== 練習短文 ==
在舉止上名士們也很注意,談話時,以神態鎮靜為佳,如東晉的桓沮北伐時,名士王猛穿著舊衣服前往相見,一面發表對天下大事的意見,一面抓身上的虱子,旁若無人,受到時人的推祟。旁若無人發展到極致就成了狂放不羈,不拘禮教。有個叫劉伶的,在家裡赤身裸體。別人來拜訪,見他這樣便責備他無禮,他卻說:天地是我的房屋,屋舍就是我的褲子,你跑到我褲檔里來幹什麼?東晉的名士王忱曾經帶著朋友去老丈人家弔喪。老丈人正在痛哭流梯,而他居然和十幾個朋友一起脫得精赤條條,披散著頭髮,闖了進去。十幾個人繞著王忱的老丈人走了三圈,令悲痛的老人又驚又懼。
名士們還有個共同的嗜好——酗酒。劉伶經常乘鹿車,手裡抱著一壺酒,命僕人提著鋤頭跟在車子的後面跑,並說道:如果我醉死了,便就地把我埋葬了。另一位名士阮籍也是一日不可無酒,天天爛醉如泥,甚至在為母親服喪期間還大吃大喝。他曾經一再表示不想做官,可有一次卻主動跑到晉文帝那裡要求做步兵校尉,就因為校尉府中藏有數百斛好酒。到任之後,他不問公務,天天暢飲,酒喝光之後又毫不含糊地辭官不做了。
===
任務 A:
根據練習短文回答下列問題。
(i) 劉伶乘鹿車時,命僕人提著什麼跟在車後跑?
(ii) 王忱和朋友繞著他的老丈人走了幾圈?
(iii) 阮籍為什麼主動要求做步兵校尉?
任務 B: 用兩句話概括練習短文的內容。
== 提供材料 ==
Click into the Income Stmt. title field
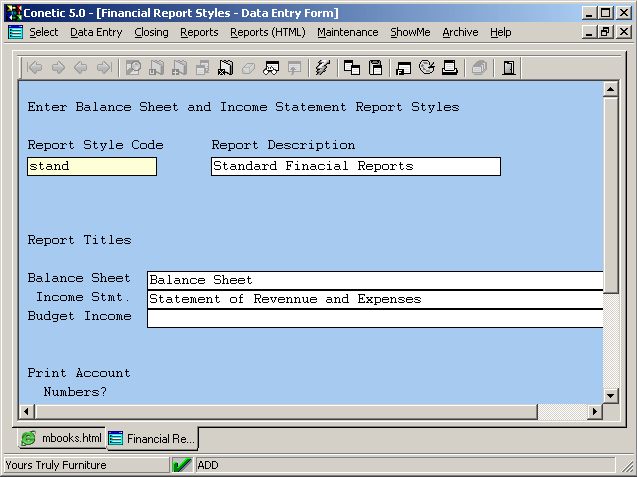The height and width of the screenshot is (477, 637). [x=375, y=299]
===
答案 A:
(i) 鋤頭。
(ii) 三圈。
(iii) 因為校尉府中藏有數百斛好酒。

答案 B: 名士們注重舉止,以神態鎮靜為佳;旁若無人發展到極致,便成了狂放不羈、不拘禮教,如劉伶在家赤身裸體,王忱與朋友脫光衣服闖入老丈人的弔喪場合。名士們還共同嗜好酗酒,劉伶常抱著酒壺乘鹿車,阮籍天天爛醉如泥,甚至為了府中的好酒而主動要求做步兵校尉。